Ocular Therapeutix (NASDAQ:OCUL) is down 20.5% at 12:55 p.m. EDT after receiving a complete response letter (CRL) from the Food and Drug Administration (FDA) for its eye-pain treatment Dextenza.
A CRL is the FDA's euphemism for a rejection of a marketing application. It lays out what Ocular Therapeutix has to do to get Dextenza approved. Eventually. Hopefully.
This is the second CRL for Dextenza, after all. The first one, received about a year ago, had to do with "deficiencies in manufacturing process and controls" that were identified during an inspection of the company's manufacturing facility. Not much has changed, since the company's newest press release cites "deficiencies in manufacturing processes and analytical testing related to manufacture of drug product" as the reason for the CRL.
A reinspection of the facility in May cleared up the issues identified in the first inspection, according to management, but it was done by a different FDA inspector who found additional issues. Ocular Therapeutix responded within 15 days and followed up with a close-out response on Monday, which included a request to change manufacturing equipment. In that response, the company requested an extension of the review of its marketing application since the FDA was scheduled to make a decision by next Wednesday. Unfortunately, the FDA didn't bother looking at the close-out response and issued the CRL.

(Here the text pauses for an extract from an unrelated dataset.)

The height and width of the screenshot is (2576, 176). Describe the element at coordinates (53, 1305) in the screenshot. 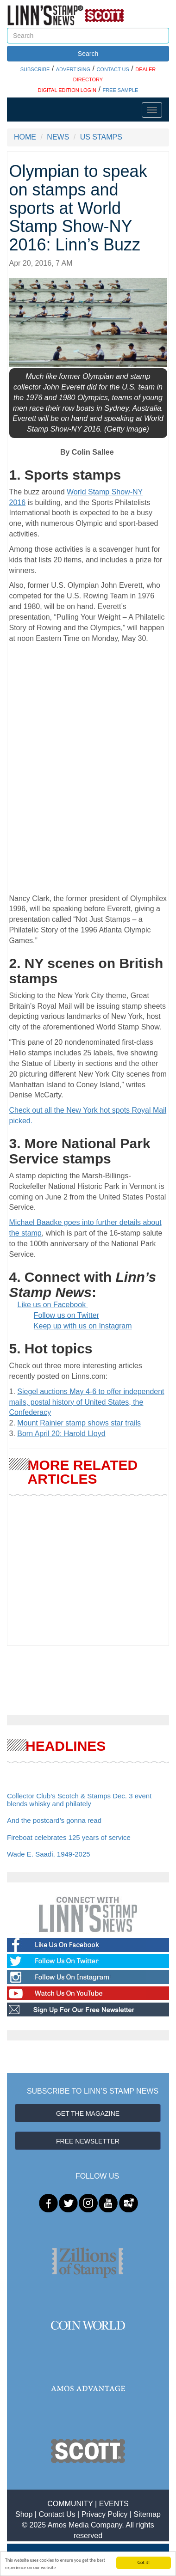

I see `Like us on Facebook` at that location.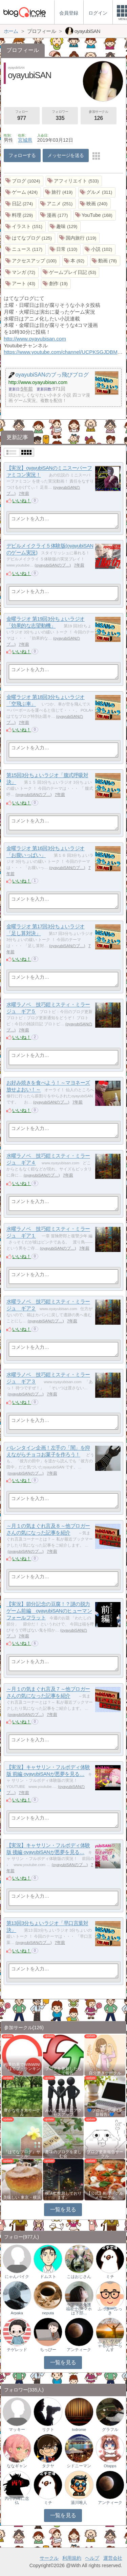 The image size is (127, 2576). Describe the element at coordinates (49, 2558) in the screenshot. I see `サークル` at that location.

Not getting an extension could cost Ocular Therapeutics a few months because the FDA gets more time to review most CRL responses than it gets for an extension. Of course, those are only goals set by the agency, and it can give a response early, or even go past the goal. As a result, the difference may not cost Ocular Therapeutix any more time than it takes for it to format the follow-up response into a CRL response.
Of course, that assumes Ocular Theapeutix can fix the issues on its third attempt. As I previously pointed out, manufacturing is a black box for investors, and unfortunately, the company hasn't shone any light inside. We don't know if its response will satisfy the FDA, or if the agency will want another inspection, and whether that might identify even more issues. Shares are on sale today, but for good reason.